Conference to hear of growing stress in colleges and universities

21 November 2006 | last updated: 15 December 2015

Disturbing levels of sleeplessness, anxiety and exhaustion amongst lecturers in colleges and universities will be revealed at a conference on tackling stress at work, in London on Thursday 23 November.

The conference has been organised by UCU in conjunction with the new College and University Support Network (CUSN), which provides confidential advice and support to staff in colleges and universities. It takes place at UCU's conference centre in Kings Cross, London.

Provisional findings from new research into the experiences of over 1000 staff in universities, further education colleges and adult education reveal high levels of stress as workloads increase. But only 16% of staff thought their institution was addressing the causes of stress. A full analysis of the research, conducted by TURU on behalf of UCU and the Association of Teachers and Lecturers (ATL), will be jointly published in the new year by UCU and ATL.

The conference will focus on recognising stress, identifying the sources, learning about the tools available to tackle the problem, and developing an action plan to improve employer responses.

Staff from across further and higher education will share experiences, find out more about the Heath and Safety Executive regulations and discover areas of good practice from both a union and institutional perspective. Members of UCU will be able to tell the union how it can support them, and will learn what the new UCU/CUSN partnership has to offer.

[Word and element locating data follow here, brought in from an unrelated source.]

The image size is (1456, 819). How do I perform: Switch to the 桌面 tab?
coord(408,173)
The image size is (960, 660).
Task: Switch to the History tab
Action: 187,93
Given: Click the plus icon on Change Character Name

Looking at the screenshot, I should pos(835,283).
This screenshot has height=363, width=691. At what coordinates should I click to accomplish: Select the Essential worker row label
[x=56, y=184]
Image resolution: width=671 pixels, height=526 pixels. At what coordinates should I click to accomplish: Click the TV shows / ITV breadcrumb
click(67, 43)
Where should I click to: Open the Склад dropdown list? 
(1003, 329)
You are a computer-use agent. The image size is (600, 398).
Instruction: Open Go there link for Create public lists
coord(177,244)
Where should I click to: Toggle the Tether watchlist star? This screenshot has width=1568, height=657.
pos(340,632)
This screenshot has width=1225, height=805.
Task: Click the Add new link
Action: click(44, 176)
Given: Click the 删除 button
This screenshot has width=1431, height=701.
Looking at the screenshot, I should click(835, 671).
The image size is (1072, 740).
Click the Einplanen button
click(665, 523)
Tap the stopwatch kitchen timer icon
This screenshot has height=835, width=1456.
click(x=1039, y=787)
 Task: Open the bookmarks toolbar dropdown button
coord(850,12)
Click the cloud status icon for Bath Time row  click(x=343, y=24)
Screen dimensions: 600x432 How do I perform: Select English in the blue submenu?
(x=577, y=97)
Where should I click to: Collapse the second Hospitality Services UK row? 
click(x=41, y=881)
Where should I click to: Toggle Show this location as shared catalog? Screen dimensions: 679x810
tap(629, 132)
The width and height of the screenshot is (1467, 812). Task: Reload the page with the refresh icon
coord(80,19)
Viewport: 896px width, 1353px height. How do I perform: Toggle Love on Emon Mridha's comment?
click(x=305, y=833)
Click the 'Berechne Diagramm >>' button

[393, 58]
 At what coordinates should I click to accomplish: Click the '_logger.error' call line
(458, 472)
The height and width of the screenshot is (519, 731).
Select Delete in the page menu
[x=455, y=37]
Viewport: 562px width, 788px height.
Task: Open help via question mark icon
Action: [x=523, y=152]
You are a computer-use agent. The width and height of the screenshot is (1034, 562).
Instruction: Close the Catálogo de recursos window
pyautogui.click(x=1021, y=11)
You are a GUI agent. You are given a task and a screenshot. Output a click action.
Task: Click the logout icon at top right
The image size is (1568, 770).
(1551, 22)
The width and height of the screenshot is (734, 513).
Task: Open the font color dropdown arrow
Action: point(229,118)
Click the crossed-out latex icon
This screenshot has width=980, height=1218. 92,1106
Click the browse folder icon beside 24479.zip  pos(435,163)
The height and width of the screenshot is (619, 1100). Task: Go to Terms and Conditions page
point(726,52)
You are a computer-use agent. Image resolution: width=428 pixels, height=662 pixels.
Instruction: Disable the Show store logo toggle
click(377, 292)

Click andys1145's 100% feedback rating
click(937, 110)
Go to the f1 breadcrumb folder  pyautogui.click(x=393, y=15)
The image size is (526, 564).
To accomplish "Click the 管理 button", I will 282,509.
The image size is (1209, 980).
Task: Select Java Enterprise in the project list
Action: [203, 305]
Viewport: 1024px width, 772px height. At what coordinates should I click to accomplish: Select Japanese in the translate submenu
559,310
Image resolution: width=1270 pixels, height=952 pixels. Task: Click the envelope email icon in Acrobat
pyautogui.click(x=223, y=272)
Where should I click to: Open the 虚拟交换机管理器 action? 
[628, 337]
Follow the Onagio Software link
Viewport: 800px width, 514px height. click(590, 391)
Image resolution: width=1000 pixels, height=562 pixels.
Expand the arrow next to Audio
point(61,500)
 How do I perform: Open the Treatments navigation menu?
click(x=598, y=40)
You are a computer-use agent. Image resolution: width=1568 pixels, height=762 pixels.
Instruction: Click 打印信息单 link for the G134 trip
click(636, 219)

Roger Kline, head of equality and employment relations at UCU, said: 'This new research reveals disturbing levels of anxiety and ill-health symptoms amongst the workforce in further and higher education. We shall hear more at the conference but it is clear that one cause is the diminishing control which academics have over their job. Another is the job insecurity amongst lecturers and researchers with part-time and short-term contracts.

'The conference will enable UCU to develop a national strategy to help combat stress and ensure that every employer is doing their bit. We need more enlightened management practices which will increase academics' autonomy and reduce excessive administration.'

Patrick Nash, Chief Executive, College and University Support Network, said: 'Thirty one per cent of calls from lecturers to our helpline in the last six months have been from people who were feeling anxious, stressed or depressed. Lecturers told us the main factors contributing to their high stress levels were money worries, harassment, problems with managers, difficulties with colleagues, workload, issues to do with performance and pay, and legal issues.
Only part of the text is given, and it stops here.